First she placed the tip of the blade on the wound of his back, then pressed it into his skin. He didn't flinch, so Alice figured he wasn't feeling it. Slowly she cut the wound back open and dead white cells, or as others would say pus, oozed out of the wound. The infection was very deep inside and she didn't dare cut him deeper for she might cut something important.

She removed most of it with a clean cloth.

"Can you take that tube and press some of the slave on my finger?"

She had her finger up and he did as told. With the slightly cold salve on her front finger, she applied it into the wound, as deep as she could get it. She packed it without stitching it. Stitches were dangerous with infections so deep like these. She had no idea it was as worse as this.

Her lips were pressed against each other, which he took notice of.

"What's the matter, America?"

She shook her head and was in time to cut his wound on his stomach with a clear vision. When she held up her finger - her eyes were low for him not to see - her eyes had watered completely. She was working blind now, but she wasn't doing anything important now, like cutting. She was only getting as much of the salve in his wound as possible. She packed that wound as well.

"Best not to stitch it yet," she said with a sniff. "The infection is deeper then I thought. Closing it will only make it worse."

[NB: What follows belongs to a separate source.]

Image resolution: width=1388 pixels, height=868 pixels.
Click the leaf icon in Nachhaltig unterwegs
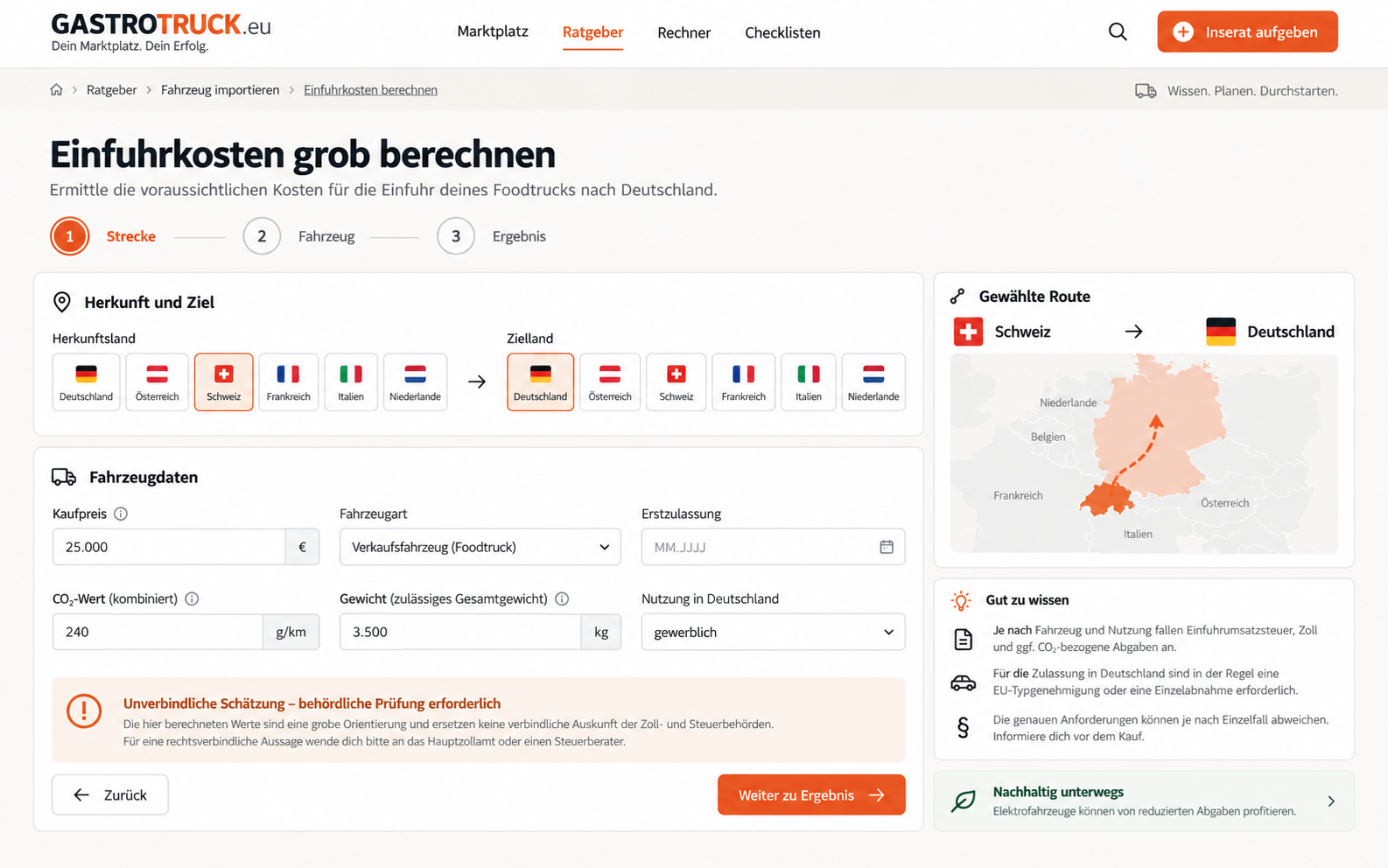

Before she went to the bed so she could sit away from him as far as possible, she searched in her bag for her thermostat. She jammed it in his mouth unladylike and then tried getting up on trembling legs, while trying hopelessly to keep the coat around her bare legs.

He stopped her. He pulled her back on her behind and steered his head when he saw tears on her face.

"Why are you taking my temp?" he asked with a scowl.

"To see how bad the infection is," she mumbled. "If you have a fever, it's bad. Horrible. Dramatic."

"What?" he asked with a little smile at her exaggeration. "It's only an infection."

She brought her wet eyelashes up to meet his cheerful eyes.

"I've seen more men die than live from such infections."

"How many?"

She shook her head, looking away.

"How many live, Alice?" he asked strictly.

"It's not important for you to know," she whispered. "It good to have hope that you'll be alright."

He watched her deadly and asked, "How many live, Alice? Give me the number."

"One in..."

He raised an eyebrow, seeming to almost want to shake the number out of her.

"One in a hundred. Give or take."

The hope in his eyes, like an almost dead candle, vanished. There was an eerie smile on his lips, probably because he now knew how little chance he made. Death was close behind him.

It all depended on if he had a fever or not.